Every Monday, the Times TV critic Margaret Lyons picks the best of what’s ahead before the weekend. Check back each week for more recommendations.
I Want Something Funny
‘Julia Louis-Dreyfus: The Mark Twain Prize’
When to watch: Monday at 9 p.m., on PBS. (Check local listings.)
This pre-recorded ceremony honoring Julia Louis-Dreyfus’s contributions to American comedy starts pretty slow, so feel free to skip the first 30 minutes or so. Things pick up significantly with Ilana Glazer and Abbi Jacobson’s jokey-but-then-really-serious modern dance, and from there on out, everything is a lot of fun. If you only wanted one segment or needed a seven-minute pick-me-up right this second, here’s Kumail Nanjiani’s set.
I Want Something Gorgeous
‘The Little Drummer Girl’
When to watch: Monday, Tuesday and Wednesday at 9 p.m., on AMC.

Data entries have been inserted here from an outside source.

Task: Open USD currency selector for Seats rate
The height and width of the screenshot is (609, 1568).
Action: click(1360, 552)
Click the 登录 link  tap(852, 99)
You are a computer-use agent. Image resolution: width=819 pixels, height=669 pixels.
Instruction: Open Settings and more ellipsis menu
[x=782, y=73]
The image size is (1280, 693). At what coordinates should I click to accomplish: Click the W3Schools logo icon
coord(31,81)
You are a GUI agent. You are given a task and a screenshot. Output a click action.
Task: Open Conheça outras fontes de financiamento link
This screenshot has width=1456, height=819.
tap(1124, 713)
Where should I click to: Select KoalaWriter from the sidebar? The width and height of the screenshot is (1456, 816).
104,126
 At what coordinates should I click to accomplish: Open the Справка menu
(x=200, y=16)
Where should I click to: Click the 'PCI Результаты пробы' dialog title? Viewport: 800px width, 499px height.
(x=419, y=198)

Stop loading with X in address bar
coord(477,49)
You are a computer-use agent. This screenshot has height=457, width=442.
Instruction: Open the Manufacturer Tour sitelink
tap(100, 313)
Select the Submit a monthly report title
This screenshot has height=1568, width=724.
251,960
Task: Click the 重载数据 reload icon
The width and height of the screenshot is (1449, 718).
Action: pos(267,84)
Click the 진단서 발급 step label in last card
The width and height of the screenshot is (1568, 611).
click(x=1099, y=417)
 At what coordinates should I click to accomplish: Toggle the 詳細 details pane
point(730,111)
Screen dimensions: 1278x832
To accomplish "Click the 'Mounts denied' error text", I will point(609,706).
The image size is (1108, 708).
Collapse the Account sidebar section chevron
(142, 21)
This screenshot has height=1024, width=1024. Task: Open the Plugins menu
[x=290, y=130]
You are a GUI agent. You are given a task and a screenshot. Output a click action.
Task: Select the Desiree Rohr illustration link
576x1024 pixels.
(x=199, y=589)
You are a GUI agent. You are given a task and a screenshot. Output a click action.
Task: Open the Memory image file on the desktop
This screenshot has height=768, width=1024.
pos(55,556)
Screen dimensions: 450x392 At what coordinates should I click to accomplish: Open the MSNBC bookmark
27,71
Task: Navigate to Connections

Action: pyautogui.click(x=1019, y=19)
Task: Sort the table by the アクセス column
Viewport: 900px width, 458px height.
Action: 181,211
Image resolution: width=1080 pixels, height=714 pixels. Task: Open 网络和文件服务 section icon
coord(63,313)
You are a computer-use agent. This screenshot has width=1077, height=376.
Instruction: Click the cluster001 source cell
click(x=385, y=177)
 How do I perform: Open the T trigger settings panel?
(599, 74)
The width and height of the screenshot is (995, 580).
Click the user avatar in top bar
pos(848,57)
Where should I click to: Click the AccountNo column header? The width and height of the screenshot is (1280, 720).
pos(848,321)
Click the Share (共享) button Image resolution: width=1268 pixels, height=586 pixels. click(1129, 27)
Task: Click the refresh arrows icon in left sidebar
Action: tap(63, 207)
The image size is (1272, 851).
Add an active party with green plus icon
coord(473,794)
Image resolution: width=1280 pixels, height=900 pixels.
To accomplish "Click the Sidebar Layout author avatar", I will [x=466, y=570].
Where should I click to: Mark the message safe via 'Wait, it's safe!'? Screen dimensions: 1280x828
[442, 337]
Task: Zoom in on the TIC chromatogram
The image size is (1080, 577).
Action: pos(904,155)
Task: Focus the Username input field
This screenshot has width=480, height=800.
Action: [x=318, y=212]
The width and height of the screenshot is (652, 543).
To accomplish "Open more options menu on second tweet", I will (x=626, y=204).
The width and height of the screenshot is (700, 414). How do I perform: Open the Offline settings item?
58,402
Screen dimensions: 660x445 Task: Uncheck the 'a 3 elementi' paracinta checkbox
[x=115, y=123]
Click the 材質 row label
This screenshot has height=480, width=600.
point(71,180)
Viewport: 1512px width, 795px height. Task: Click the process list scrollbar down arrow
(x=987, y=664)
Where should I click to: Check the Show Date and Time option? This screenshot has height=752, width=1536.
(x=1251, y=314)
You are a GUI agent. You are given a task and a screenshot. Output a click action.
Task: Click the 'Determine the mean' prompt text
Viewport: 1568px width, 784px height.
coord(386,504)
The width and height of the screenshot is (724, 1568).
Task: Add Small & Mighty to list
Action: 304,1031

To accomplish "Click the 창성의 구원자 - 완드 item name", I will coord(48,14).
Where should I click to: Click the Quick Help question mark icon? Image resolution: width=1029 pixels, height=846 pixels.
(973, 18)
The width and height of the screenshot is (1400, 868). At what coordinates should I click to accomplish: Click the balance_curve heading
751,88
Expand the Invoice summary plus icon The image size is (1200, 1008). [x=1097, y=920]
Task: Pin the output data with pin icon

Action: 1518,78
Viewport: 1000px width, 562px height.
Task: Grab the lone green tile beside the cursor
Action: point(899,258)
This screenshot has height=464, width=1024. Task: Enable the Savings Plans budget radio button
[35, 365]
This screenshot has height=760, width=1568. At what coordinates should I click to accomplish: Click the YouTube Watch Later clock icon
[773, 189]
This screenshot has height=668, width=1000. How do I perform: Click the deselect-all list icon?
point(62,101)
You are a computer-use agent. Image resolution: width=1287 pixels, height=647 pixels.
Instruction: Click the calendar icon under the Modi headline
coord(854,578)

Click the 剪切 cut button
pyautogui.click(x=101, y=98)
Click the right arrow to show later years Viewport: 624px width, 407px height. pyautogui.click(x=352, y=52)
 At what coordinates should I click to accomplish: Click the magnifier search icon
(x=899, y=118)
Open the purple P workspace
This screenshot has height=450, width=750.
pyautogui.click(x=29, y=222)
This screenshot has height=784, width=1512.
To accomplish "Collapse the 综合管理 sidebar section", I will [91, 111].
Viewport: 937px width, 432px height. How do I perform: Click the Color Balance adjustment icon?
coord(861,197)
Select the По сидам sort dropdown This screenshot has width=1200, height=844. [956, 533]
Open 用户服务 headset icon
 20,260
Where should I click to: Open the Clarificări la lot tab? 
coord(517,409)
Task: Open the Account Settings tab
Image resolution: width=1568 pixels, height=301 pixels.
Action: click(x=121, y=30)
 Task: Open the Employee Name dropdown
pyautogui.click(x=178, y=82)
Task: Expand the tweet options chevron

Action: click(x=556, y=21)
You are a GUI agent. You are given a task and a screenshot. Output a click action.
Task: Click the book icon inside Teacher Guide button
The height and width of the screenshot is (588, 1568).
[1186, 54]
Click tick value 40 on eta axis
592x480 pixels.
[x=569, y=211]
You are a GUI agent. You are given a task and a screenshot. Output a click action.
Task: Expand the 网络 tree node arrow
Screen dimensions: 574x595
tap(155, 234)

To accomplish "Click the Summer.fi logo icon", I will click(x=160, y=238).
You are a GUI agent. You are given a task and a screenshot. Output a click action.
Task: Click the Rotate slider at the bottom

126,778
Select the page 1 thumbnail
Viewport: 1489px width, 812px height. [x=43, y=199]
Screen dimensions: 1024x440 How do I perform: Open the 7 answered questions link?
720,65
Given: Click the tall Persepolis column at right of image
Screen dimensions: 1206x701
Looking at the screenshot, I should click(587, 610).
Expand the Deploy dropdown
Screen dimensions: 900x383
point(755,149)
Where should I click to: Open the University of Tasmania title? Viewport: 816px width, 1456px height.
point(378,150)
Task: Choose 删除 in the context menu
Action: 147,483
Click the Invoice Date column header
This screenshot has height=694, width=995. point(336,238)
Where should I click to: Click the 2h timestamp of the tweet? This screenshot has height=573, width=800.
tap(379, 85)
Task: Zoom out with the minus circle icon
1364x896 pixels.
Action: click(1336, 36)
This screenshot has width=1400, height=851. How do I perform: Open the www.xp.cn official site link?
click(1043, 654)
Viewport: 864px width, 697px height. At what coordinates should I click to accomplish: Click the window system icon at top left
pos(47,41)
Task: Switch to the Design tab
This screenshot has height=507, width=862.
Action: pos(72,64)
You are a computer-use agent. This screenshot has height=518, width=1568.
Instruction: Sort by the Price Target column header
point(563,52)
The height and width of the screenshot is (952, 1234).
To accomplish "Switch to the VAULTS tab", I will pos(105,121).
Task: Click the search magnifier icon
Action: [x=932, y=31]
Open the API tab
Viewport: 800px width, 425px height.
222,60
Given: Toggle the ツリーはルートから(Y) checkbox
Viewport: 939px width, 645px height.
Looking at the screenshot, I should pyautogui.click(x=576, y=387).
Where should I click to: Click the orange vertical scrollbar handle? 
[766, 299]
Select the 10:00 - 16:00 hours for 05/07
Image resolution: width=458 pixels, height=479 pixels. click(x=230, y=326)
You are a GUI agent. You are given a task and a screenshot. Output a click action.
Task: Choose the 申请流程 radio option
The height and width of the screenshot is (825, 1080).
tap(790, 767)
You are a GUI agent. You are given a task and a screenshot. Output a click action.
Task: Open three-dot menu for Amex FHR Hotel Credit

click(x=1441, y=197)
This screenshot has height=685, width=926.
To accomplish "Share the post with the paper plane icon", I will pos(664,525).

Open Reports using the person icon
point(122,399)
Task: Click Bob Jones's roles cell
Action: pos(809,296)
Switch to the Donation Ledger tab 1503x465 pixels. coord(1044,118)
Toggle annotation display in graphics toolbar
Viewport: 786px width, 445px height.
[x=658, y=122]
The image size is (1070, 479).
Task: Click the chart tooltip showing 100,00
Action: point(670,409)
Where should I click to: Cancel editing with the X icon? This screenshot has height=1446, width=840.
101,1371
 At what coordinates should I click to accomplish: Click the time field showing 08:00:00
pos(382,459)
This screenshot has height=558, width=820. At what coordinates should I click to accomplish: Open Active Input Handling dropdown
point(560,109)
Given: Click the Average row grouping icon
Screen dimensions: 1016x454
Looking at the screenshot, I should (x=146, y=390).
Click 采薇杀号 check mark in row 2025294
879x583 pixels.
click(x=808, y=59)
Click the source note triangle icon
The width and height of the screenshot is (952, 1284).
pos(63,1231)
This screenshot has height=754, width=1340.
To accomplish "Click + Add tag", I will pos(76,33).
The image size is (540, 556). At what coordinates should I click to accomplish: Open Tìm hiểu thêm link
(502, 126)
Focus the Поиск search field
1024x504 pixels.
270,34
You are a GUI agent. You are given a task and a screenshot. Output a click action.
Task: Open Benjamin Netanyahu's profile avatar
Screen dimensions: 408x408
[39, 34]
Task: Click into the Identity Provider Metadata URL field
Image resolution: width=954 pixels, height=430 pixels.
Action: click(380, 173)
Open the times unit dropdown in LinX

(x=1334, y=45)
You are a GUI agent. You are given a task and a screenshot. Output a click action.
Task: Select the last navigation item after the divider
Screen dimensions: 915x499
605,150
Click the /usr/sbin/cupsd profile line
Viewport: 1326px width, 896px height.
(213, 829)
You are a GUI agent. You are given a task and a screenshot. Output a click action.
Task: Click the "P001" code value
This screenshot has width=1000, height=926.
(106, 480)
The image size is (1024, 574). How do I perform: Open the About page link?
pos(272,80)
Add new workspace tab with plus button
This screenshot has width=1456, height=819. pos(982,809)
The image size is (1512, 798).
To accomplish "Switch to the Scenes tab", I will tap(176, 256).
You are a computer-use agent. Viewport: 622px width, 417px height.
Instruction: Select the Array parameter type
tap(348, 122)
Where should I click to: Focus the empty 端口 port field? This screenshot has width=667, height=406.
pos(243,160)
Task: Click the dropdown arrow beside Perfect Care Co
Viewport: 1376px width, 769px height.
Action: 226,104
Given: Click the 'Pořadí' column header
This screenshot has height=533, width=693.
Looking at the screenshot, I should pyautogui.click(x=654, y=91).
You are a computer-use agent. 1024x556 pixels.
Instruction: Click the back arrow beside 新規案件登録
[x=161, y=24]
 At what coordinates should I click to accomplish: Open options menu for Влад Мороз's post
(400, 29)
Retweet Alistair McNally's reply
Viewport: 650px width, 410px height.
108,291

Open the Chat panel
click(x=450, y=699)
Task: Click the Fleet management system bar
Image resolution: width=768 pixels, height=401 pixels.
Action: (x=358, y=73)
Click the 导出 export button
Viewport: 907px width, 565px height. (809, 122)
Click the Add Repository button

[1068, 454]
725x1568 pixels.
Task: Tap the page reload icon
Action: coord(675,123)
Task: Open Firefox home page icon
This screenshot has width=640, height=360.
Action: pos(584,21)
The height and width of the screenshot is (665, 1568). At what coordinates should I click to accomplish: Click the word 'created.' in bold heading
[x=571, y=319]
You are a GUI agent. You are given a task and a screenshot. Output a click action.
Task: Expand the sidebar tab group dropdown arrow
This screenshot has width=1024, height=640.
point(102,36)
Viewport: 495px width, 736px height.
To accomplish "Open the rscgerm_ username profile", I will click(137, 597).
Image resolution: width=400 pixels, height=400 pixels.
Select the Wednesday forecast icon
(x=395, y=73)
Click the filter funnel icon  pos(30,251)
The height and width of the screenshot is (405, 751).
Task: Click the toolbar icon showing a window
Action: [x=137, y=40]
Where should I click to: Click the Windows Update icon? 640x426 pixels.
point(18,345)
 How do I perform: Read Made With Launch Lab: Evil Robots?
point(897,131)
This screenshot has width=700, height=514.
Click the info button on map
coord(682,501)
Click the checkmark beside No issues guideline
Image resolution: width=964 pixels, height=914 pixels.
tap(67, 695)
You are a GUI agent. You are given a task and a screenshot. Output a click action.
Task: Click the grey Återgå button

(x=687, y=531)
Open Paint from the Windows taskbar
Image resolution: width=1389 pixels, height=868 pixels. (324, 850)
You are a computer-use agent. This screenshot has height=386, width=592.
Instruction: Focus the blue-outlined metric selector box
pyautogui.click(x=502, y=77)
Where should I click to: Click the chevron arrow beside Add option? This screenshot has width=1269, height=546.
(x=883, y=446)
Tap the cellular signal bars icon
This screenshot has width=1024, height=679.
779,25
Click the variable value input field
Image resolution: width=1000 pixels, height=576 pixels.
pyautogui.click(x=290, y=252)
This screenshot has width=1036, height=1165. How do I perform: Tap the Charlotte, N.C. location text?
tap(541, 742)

You’re unlikely to find a more visually engaging and stylistically impressive six hours any time soon — and that’s because this mini-series was directed by Park Chan-wook. (AMC is airing two episodes at a time, three days in a row.) Based on a John le Carré novel, “Drummer” is set in the 1970s and centers on a young actress, Charlie (Florence Pugh), who gets recruited into an Israeli spy operation headed by Kurtz (Michael Shannon), who claims that everything is performance.
It is not the easiest plot to keep track of, and some of the spy mechanics are convoluted, but “Drummer” sweeps you along anyway, and it’s a beautiful ride. Sometimes spy stories move only between “sexy” and “dead,” and luckily this is much more shaded and challenging than that. There’s an emotional desperation at the core of most of its characters, rather than an impossible to relate to badassery.Read The Times’s full review of “The Little Drummer Girl.”
I Want Something Over the Top
‘The Final Table’
When to watch: Season 1 arrives Tuesday, on Netflix.
Picture “Iron Chef” and “MasterChef,” but times a million. “The Final Table” is another culinary competition show, this one somehow more extra than its ancestors. Twelve accomplished duos from around the world compete for top honors — but not for money, somehow — and on each episode they attempt to put their own spins on different national dishes (everyone tries to make an English breakfast, for example) and are judged by experts from that nation.
It’s intense and ridiculous and intensely ridiculous. How are the people on “The Great British Baking Show” stuck in a finnicky tent when these people cook in what appears to be a space ship?